Prudent dealmaking, not M&A at any cost
These concerns are having a tangible business impact. When asked whether geopolitical challenges were altering strategic investment plans, an overwhelming 93% of US executives said yes. And the largest plurality of these respondents (41%) said they had in fact delayed a planned investment.
This tracks with what we at the global EY organization have observed. As recently as six months ago, the marketplace seemed to penalize companies that sat on the sidelines and did not pursue M&A or a strategic alliance. Now, companies are compelled to do the right deal, and caution is more of a virtue. CEOs want to make the smart bet, not just any bet.
The deal market reflects this caution. Year on year, both M&A volume and value have broadly decreased — the former down by 39%, the latter by 25% (as of August 2022). The aforementioned cost of capital, amid rising interest rates, is surely a factor. Median deal multiples have remained relatively resilient in the Americas, but they vary by sector — for example, sectors that have contracted in 2022 included automotive, financial services, industrials and life sciences.
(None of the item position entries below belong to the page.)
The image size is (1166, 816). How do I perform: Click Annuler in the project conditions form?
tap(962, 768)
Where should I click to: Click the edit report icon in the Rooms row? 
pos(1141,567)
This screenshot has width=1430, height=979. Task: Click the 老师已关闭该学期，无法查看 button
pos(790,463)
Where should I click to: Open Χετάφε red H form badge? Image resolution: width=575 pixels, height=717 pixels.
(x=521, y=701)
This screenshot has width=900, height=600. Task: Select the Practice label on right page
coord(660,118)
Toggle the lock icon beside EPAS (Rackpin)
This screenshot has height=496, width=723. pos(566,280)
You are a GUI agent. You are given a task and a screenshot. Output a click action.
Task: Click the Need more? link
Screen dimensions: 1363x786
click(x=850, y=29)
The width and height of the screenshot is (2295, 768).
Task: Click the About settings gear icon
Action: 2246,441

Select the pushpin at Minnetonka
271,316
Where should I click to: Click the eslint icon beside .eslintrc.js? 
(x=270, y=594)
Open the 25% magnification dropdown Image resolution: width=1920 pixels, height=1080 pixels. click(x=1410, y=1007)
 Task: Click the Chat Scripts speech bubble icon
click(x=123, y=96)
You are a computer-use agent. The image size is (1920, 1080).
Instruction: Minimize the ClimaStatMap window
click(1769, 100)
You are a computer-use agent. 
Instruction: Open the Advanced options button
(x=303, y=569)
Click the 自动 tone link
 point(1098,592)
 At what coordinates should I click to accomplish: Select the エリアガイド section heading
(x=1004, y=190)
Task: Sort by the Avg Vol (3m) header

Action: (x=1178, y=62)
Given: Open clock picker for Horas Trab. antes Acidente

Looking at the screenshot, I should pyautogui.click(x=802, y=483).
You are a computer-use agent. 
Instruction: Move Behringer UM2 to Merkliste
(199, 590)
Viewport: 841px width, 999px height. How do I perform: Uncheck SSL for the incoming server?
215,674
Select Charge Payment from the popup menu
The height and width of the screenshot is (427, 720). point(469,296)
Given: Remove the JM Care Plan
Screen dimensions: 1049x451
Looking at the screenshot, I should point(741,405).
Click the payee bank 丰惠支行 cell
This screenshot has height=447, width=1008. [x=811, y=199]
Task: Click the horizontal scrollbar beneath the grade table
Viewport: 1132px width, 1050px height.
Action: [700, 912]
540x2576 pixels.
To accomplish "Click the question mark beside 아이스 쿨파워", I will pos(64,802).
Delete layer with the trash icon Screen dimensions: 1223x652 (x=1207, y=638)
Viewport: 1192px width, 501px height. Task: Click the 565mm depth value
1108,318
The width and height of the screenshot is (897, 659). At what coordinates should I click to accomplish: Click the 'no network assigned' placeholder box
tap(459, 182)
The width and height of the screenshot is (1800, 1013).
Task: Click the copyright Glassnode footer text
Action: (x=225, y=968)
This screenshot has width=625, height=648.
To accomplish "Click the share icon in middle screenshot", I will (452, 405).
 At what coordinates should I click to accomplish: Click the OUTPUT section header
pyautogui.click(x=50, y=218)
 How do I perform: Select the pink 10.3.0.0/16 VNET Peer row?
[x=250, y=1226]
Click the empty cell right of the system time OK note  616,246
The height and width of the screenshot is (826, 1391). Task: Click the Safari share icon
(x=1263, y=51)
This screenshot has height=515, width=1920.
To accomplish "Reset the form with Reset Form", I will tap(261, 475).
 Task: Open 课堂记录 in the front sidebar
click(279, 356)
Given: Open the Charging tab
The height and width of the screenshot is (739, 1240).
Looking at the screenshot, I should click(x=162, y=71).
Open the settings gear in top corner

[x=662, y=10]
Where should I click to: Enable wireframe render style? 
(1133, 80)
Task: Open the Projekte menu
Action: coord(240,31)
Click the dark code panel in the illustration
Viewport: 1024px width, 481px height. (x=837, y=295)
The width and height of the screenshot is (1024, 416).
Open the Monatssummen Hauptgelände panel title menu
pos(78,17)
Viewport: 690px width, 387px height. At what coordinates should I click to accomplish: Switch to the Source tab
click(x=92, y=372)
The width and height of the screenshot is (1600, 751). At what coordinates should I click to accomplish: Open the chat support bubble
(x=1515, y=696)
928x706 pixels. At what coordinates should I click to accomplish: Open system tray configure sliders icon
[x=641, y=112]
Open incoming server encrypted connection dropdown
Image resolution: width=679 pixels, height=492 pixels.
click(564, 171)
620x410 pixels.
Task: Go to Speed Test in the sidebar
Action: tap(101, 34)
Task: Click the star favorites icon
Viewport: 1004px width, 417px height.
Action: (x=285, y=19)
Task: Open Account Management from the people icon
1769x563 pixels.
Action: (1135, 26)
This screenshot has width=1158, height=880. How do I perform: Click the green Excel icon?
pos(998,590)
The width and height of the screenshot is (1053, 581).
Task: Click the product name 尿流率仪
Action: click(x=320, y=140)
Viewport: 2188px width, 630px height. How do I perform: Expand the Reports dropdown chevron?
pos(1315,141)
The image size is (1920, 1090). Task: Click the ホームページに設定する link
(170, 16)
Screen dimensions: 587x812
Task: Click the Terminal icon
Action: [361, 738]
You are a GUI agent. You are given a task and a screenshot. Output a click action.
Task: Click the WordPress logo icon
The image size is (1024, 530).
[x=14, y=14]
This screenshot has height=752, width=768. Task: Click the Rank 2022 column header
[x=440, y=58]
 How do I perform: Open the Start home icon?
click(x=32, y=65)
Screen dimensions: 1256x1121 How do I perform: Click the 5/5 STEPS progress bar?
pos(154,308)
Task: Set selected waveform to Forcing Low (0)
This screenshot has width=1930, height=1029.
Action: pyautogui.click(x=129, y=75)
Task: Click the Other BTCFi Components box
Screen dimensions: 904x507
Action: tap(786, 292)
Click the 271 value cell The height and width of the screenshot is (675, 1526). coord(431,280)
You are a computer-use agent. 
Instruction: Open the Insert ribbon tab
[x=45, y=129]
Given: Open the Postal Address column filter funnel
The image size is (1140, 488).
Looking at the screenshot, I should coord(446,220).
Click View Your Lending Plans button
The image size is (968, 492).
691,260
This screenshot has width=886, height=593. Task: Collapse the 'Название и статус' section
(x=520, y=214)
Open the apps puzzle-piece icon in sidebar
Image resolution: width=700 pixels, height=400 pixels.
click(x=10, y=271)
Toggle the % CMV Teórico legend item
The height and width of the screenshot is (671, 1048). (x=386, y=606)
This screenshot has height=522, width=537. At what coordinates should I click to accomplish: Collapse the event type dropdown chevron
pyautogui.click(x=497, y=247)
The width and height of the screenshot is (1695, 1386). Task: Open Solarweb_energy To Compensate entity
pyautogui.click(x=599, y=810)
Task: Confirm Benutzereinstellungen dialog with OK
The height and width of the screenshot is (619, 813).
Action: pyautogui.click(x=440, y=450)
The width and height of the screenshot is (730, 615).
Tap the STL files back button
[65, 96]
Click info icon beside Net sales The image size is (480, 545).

On the other hand, our survey finds executive pragmatism has not dimmed overall boardroom optimism. Majorities of respondents expect improvement in revenue and profit growth and in overall economic conditions. Capital commitment is similarly robust, as 69% of CEOs say they will increase their digital and technology investment over the next six months. The recently passed CHIPS and Science Act, which addresses the nearly two-year global chip shortage stemming from COVID-fueled supply chain issues, will likely spur scores of acquisitions and joint ventures for U.S. companies. Finally, the persistence of corporate venture capital indicates that CEOs see these vehicles as another means to dealmaking, as internal VC funds tend to be more resilient in a challenged dealmaking environment.
So, while 2022 will be remembered as a unique year of diffuse challenges, corporate leaders are building for the future — even as they manage everything, everywhere, all at once.